Our releases are automatic. They happen whenever code lands into master. A GitHub Actions build gets kicked off and, if it's successful, a tool called semantic-release is used to automatically publish a new release to npm and GitHub along with an updated changelog. It is only able to determine the version and whether a release is necessary by the git commit messages. With this in mind, please brush up on the commit message convention which drives our releases.
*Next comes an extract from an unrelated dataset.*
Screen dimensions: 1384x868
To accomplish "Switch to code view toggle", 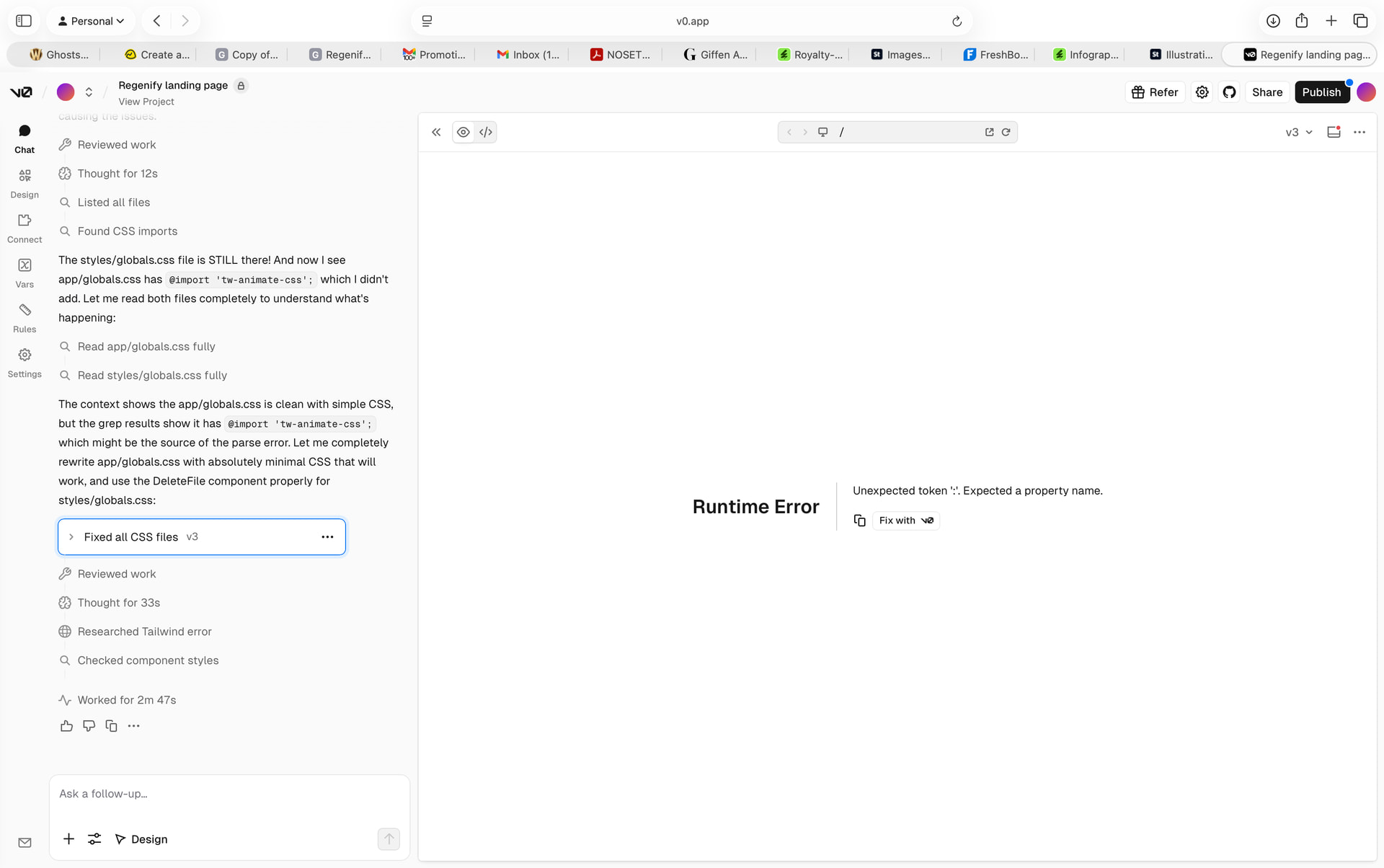I will pos(486,132).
One important note about this: please make sure that commit messages do NOT contain the words "BREAKING CHANGE" in them unless we want to push a major version. I've been burned by this more than once where someone will include "BREAKING CHANGE: None" and it will end up releasing a new major version. Do not do this!

Manual Releases

This project has an automated release set up. That means things are only released when there are useful changes in the code that justify a release. See the release rules for a list of commit types that trigger releases.

However, sometimes things get messed up (e.g. CI workflow / GitHub Actions breaks) and we need to trigger a release ourselves. When this happens, semantic-release can be triggered locally by following these steps:

If one of these steps fails, you should address the failure before running the next step.

# These command must be run from the project root. It is recommended to clone a
# fresh version of the repo to a temp directory and run these commands from
# there.

# 1. Install dependencies and add your auth tokens to the .env file.
# ! DO NOT COMMIT THE .env FILE !
cp .env.default .env
npm ci

# 2. Reset the working directory to a clean state (deletes all ignored files).
npm run clean

# 3. Lint all files.
npm run lint:all

# 4. Build distributables.
npm run build:dist

# 5. Build any external executables (used in GitHub Actions workflows).
npm run build:externals

# 6. Format all files.
npm run format

# 7. Build auxiliary documentation (AFTER format so line numbers are correct).
npm run build:docs

# 8. Run all possible tests and generate coverage information.
npm run test:all

# 9. Upload coverage information to codecov (only if you have the proper token).
CODECOV_TOKEN=$(npx --yes dotenv-cli -p CODECOV_TOKEN) codecov

# 10. Trigger semantic-release locally and generate a new release. This requires
# having tokens for NPM and GitHub with the appropriate permissions.
#
# Do a dry run first:
NPM_TOKEN="$(npx --yes dotenv-cli -p NPM_TOKEN)" GH_TOKEN="$(npx --yes dotenv-cli -p GITHUB_TOKEN)" HUSKY=0 UPDATE_CHANGELOG=true GIT_AUTHOR_NAME="$(npx --yes dotenv-cli -p GIT_AUTHOR_NAME)" GIT_COMMITTER_NAME="$(npx --yes dotenv-cli -p GIT_COMMITTER_NAME)" GIT_AUTHOR_EMAIL="$(npx --yes dotenv-cli -p GIT_AUTHOR_EMAIL)" GIT_COMMITTER_EMAIL="$(npx --yes dotenv-cli -p GIT_COMMITTER_EMAIL)" npx --no-install semantic-release --no-ci --extends "$(pwd)/release.config.js" --dry-run
# Then do the actual publish:
NPM_TOKEN="$(npx --yes dotenv-cli -p NPM_TOKEN)" GH_TOKEN="$(npx --yes dotenv-cli -p GITHUB_TOKEN)" HUSKY=0 UPDATE_CHANGELOG=true GIT_AUTHOR_NAME="$(npx --yes dotenv-cli -p GIT_AUTHOR_NAME)" GIT_COMMITTER_NAME="$(npx --yes dotenv-cli -p GIT_COMMITTER_NAME)" GIT_AUTHOR_EMAIL="$(npx --yes dotenv-cli -p GIT_AUTHOR_EMAIL)" GIT_COMMITTER_EMAIL="$(npx --yes dotenv-cli -p GIT_COMMITTER_EMAIL)" npx --no-install semantic-release --no-ci --extends "$(pwd)/release.config.js"

Thanks!

Thank you so much for helping to maintain this project!